WHAT YOU HAVE TO DO
Starting with the line that holds "Screen dimensions: 533x129", repeat each line through the last one below, exactly. Pictures stay out.

ENTRIES SHOWN
|---|

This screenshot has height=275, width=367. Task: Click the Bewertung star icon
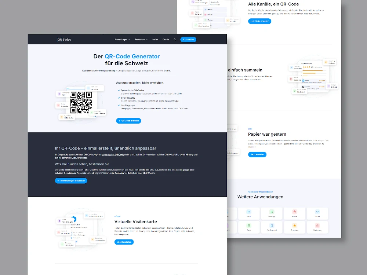294,226
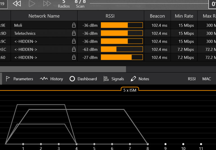Click RSSI bar for -27 dBm network
The width and height of the screenshot is (216, 150).
[x=122, y=58]
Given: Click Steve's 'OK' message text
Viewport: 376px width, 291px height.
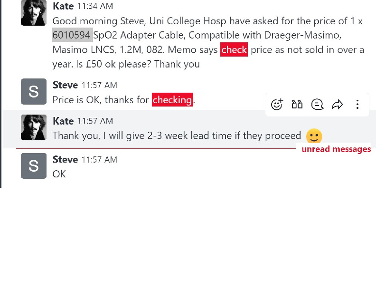Looking at the screenshot, I should point(59,174).
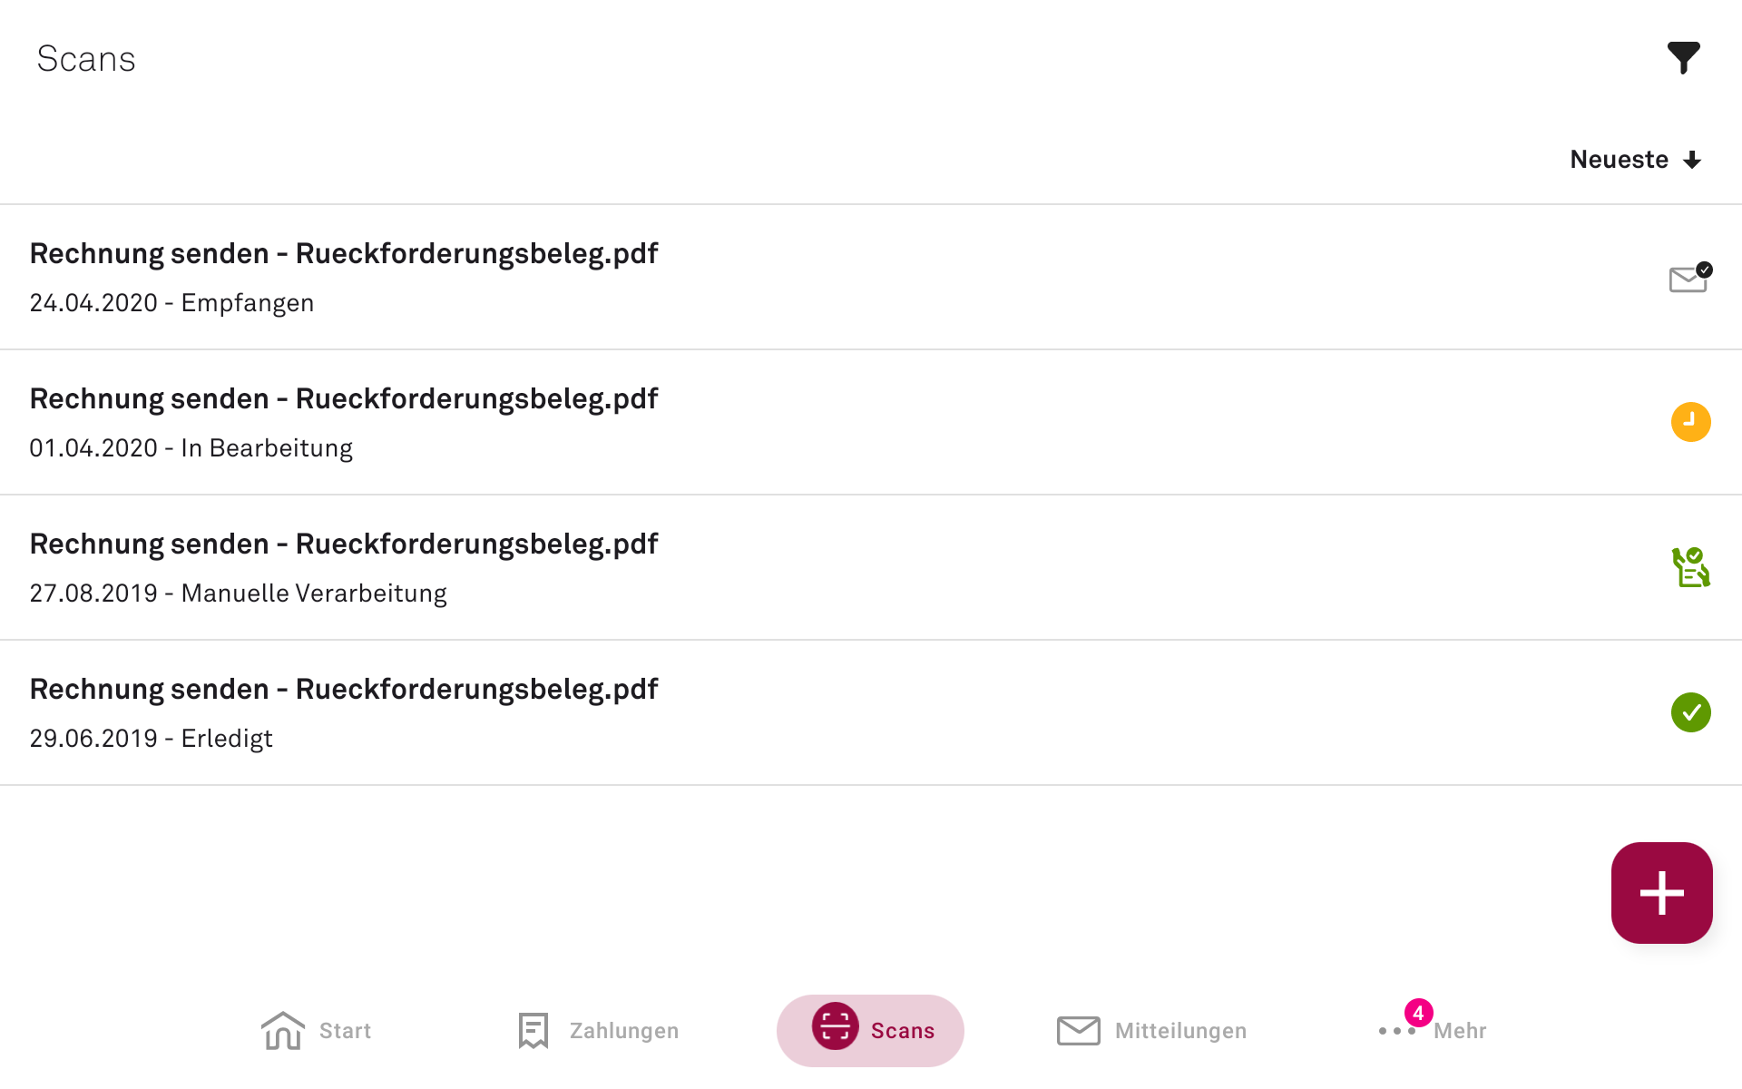Viewport: 1742px width, 1089px height.
Task: Open the scan dated 01.04.2020 In Bearbeitung
Action: [871, 422]
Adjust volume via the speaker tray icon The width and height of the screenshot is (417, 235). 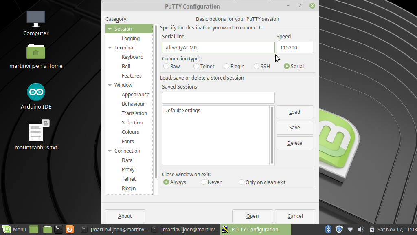coord(361,229)
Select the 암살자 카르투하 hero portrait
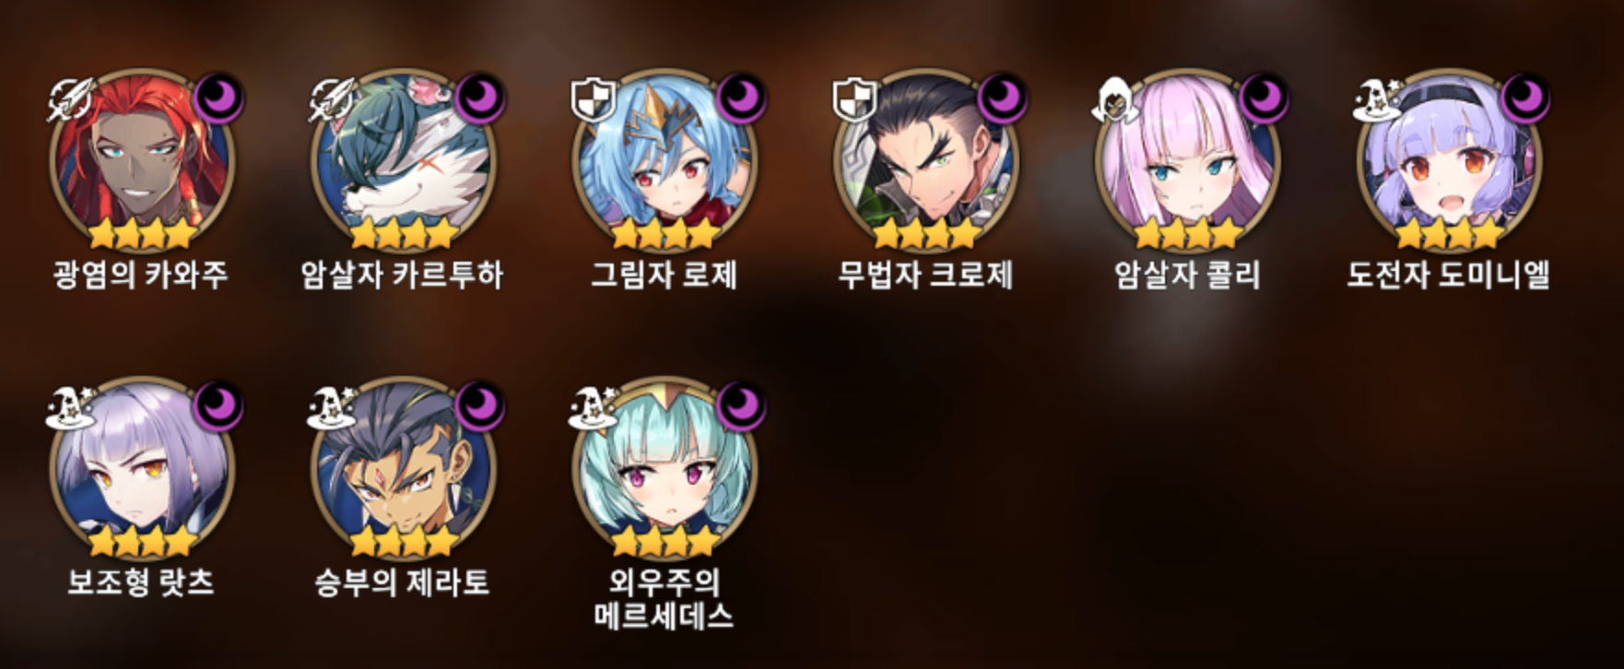Screen dimensions: 1624x669 tap(403, 160)
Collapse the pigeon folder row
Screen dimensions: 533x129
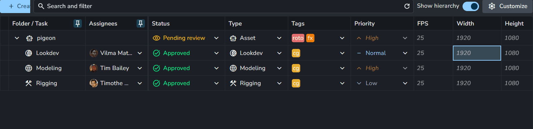pyautogui.click(x=17, y=38)
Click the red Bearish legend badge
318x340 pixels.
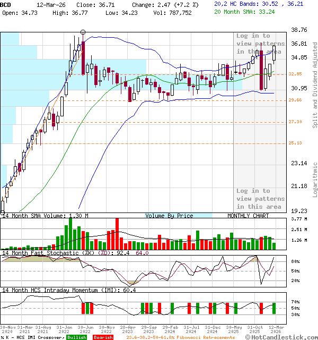[x=102, y=337]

|---|

RESPONSE TO THIS TASK
Screen dimensions: 533x129
pyautogui.click(x=17, y=38)
Click the red Bearish legend badge
318x340 pixels.
[x=102, y=337]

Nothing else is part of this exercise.